— BEGIN —

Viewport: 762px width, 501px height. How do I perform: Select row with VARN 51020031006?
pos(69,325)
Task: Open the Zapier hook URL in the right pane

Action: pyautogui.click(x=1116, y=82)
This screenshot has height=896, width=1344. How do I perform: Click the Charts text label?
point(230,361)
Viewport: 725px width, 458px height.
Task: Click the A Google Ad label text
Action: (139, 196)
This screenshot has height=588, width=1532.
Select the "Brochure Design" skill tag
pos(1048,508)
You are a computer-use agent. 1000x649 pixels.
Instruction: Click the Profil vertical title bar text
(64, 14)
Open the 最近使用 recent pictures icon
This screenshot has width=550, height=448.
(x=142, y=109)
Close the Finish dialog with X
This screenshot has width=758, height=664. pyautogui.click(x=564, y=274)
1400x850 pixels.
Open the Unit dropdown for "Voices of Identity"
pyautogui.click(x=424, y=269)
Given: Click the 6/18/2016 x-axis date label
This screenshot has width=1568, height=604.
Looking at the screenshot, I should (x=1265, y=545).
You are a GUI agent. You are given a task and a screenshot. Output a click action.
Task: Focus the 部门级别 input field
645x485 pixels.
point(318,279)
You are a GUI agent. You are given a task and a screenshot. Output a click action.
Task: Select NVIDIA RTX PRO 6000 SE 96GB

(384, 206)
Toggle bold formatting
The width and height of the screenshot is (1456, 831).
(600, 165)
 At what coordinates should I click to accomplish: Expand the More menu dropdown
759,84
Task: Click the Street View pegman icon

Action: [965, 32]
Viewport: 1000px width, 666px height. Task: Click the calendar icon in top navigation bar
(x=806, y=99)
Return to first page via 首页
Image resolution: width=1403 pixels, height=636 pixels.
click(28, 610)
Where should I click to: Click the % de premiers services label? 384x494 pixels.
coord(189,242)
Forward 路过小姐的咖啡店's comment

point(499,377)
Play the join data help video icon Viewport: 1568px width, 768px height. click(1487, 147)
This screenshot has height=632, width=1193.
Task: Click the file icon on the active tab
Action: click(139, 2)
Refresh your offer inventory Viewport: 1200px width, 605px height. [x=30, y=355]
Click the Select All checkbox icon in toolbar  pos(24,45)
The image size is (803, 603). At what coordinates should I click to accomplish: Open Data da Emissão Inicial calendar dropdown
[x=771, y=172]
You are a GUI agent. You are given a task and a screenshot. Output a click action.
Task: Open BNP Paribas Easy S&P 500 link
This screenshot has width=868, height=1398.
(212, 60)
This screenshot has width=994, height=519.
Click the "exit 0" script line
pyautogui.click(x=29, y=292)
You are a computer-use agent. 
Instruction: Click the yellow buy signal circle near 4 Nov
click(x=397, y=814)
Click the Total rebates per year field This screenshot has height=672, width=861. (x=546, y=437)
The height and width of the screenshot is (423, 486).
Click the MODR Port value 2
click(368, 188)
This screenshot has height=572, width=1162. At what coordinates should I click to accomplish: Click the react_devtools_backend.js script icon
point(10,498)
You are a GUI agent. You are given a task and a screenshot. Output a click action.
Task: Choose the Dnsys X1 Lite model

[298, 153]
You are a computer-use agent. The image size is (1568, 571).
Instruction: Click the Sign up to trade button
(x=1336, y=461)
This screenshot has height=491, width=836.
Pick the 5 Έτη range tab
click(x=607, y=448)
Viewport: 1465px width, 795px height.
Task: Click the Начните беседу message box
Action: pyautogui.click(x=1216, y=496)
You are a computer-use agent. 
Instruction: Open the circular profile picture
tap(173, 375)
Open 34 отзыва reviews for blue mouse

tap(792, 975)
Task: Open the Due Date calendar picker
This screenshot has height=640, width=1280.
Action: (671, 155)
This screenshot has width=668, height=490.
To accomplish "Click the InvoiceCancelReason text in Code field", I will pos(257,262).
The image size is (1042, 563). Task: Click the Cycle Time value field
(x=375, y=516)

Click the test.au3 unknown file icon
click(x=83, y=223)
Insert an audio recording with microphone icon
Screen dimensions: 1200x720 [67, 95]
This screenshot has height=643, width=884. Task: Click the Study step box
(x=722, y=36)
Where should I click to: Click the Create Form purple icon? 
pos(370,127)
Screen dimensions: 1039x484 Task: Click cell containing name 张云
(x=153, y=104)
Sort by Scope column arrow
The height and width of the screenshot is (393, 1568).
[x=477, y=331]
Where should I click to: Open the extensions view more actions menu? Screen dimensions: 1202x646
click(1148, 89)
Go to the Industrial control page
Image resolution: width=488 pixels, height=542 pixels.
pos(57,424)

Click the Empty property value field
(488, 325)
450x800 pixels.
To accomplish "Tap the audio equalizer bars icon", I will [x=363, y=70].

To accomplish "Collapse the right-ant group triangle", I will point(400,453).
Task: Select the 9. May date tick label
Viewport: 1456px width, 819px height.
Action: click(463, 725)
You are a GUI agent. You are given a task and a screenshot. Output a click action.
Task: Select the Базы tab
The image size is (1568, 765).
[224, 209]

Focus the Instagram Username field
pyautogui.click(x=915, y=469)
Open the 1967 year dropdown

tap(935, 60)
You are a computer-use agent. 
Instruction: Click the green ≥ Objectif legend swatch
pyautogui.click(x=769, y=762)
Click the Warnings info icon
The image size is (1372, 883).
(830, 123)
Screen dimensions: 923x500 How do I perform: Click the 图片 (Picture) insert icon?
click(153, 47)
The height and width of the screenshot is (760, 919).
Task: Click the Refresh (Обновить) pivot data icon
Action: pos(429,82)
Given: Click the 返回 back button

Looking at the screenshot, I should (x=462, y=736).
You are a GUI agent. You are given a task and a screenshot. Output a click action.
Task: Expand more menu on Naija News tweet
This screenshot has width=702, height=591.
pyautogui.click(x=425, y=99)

— END —

> **Requirement**: Extract every line of the rows above, reproducing each one verbatim.

> **Written solution**:
Viewport: 762px width, 501px height. How do I perform: Select row with VARN 51020031006?
pos(69,325)
Task: Open the Zapier hook URL in the right pane

Action: pyautogui.click(x=1116, y=82)
This screenshot has height=896, width=1344. How do I perform: Click the Charts text label?
point(230,361)
Viewport: 725px width, 458px height.
Task: Click the A Google Ad label text
Action: (139, 196)
This screenshot has height=588, width=1532.
Select the "Brochure Design" skill tag
pos(1048,508)
You are a computer-use agent. 1000x649 pixels.
Instruction: Click the Profil vertical title bar text
(64, 14)
Open the 最近使用 recent pictures icon
This screenshot has width=550, height=448.
(x=142, y=109)
Close the Finish dialog with X
This screenshot has width=758, height=664. pyautogui.click(x=564, y=274)
1400x850 pixels.
Open the Unit dropdown for "Voices of Identity"
pyautogui.click(x=424, y=269)
Given: Click the 6/18/2016 x-axis date label
This screenshot has width=1568, height=604.
Looking at the screenshot, I should (x=1265, y=545).
You are a GUI agent. You are given a task and a screenshot. Output a click action.
Task: Focus the 部门级别 input field
645x485 pixels.
point(318,279)
You are a GUI agent. You are given a task and a screenshot. Output a click action.
Task: Select NVIDIA RTX PRO 6000 SE 96GB

(384, 206)
Toggle bold formatting
The width and height of the screenshot is (1456, 831).
(600, 165)
 At what coordinates should I click to accomplish: Expand the More menu dropdown
759,84
Task: Click the Street View pegman icon

Action: [965, 32]
Viewport: 1000px width, 666px height. Task: Click the calendar icon in top navigation bar
(x=806, y=99)
Return to first page via 首页
Image resolution: width=1403 pixels, height=636 pixels.
click(28, 610)
Where should I click to: Click the % de premiers services label? 384x494 pixels.
coord(189,242)
Forward 路过小姐的咖啡店's comment

point(499,377)
Play the join data help video icon Viewport: 1568px width, 768px height. click(1487, 147)
This screenshot has height=632, width=1193.
Task: Click the file icon on the active tab
Action: click(139, 2)
Refresh your offer inventory Viewport: 1200px width, 605px height. [x=30, y=355]
Click the Select All checkbox icon in toolbar  pos(24,45)
The image size is (803, 603). At what coordinates should I click to accomplish: Open Data da Emissão Inicial calendar dropdown
[x=771, y=172]
You are a GUI agent. You are given a task and a screenshot. Output a click action.
Task: Open BNP Paribas Easy S&P 500 link
This screenshot has width=868, height=1398.
(212, 60)
This screenshot has width=994, height=519.
Click the "exit 0" script line
pyautogui.click(x=29, y=292)
You are a computer-use agent. 
Instruction: Click the yellow buy signal circle near 4 Nov
click(x=397, y=814)
Click the Total rebates per year field This screenshot has height=672, width=861. (x=546, y=437)
The height and width of the screenshot is (423, 486).
Click the MODR Port value 2
click(368, 188)
This screenshot has height=572, width=1162. At what coordinates should I click to accomplish: Click the react_devtools_backend.js script icon
point(10,498)
You are a GUI agent. You are given a task and a screenshot. Output a click action.
Task: Choose the Dnsys X1 Lite model

[298, 153]
You are a computer-use agent. The image size is (1568, 571).
Instruction: Click the Sign up to trade button
(x=1336, y=461)
This screenshot has height=491, width=836.
Pick the 5 Έτη range tab
click(x=607, y=448)
Viewport: 1465px width, 795px height.
Task: Click the Начните беседу message box
Action: pyautogui.click(x=1216, y=496)
You are a computer-use agent. 
Instruction: Open the circular profile picture
tap(173, 375)
Open 34 отзыва reviews for blue mouse

tap(792, 975)
Task: Open the Due Date calendar picker
This screenshot has height=640, width=1280.
Action: (671, 155)
This screenshot has width=668, height=490.
To accomplish "Click the InvoiceCancelReason text in Code field", I will pos(257,262).
The image size is (1042, 563). Task: Click the Cycle Time value field
(x=375, y=516)

Click the test.au3 unknown file icon
click(x=83, y=223)
Insert an audio recording with microphone icon
Screen dimensions: 1200x720 [67, 95]
This screenshot has height=643, width=884. Task: Click the Study step box
(x=722, y=36)
Where should I click to: Click the Create Form purple icon? 
pos(370,127)
Screen dimensions: 1039x484 Task: Click cell containing name 张云
(x=153, y=104)
Sort by Scope column arrow
The height and width of the screenshot is (393, 1568).
[x=477, y=331]
Where should I click to: Open the extensions view more actions menu? Screen dimensions: 1202x646
click(1148, 89)
Go to the Industrial control page
Image resolution: width=488 pixels, height=542 pixels.
pos(57,424)

Click the Empty property value field
(488, 325)
450x800 pixels.
To accomplish "Tap the audio equalizer bars icon", I will [x=363, y=70].

To accomplish "Collapse the right-ant group triangle", I will point(400,453).
Task: Select the 9. May date tick label
Viewport: 1456px width, 819px height.
Action: click(463, 725)
You are a GUI agent. You are given a task and a screenshot. Output a click action.
Task: Select the Базы tab
The image size is (1568, 765).
[224, 209]

Focus the Instagram Username field
pyautogui.click(x=915, y=469)
Open the 1967 year dropdown

tap(935, 60)
You are a computer-use agent. 
Instruction: Click the green ≥ Objectif legend swatch
pyautogui.click(x=769, y=762)
Click the Warnings info icon
The image size is (1372, 883).
(830, 123)
Screen dimensions: 923x500 How do I perform: Click the 图片 (Picture) insert icon?
click(153, 47)
The height and width of the screenshot is (760, 919).
Task: Click the Refresh (Обновить) pivot data icon
Action: pos(429,82)
Given: Click the 返回 back button

Looking at the screenshot, I should (x=462, y=736).
You are a GUI agent. You are given a task and a screenshot. Output a click action.
Task: Expand more menu on Naija News tweet
This screenshot has width=702, height=591.
pyautogui.click(x=425, y=99)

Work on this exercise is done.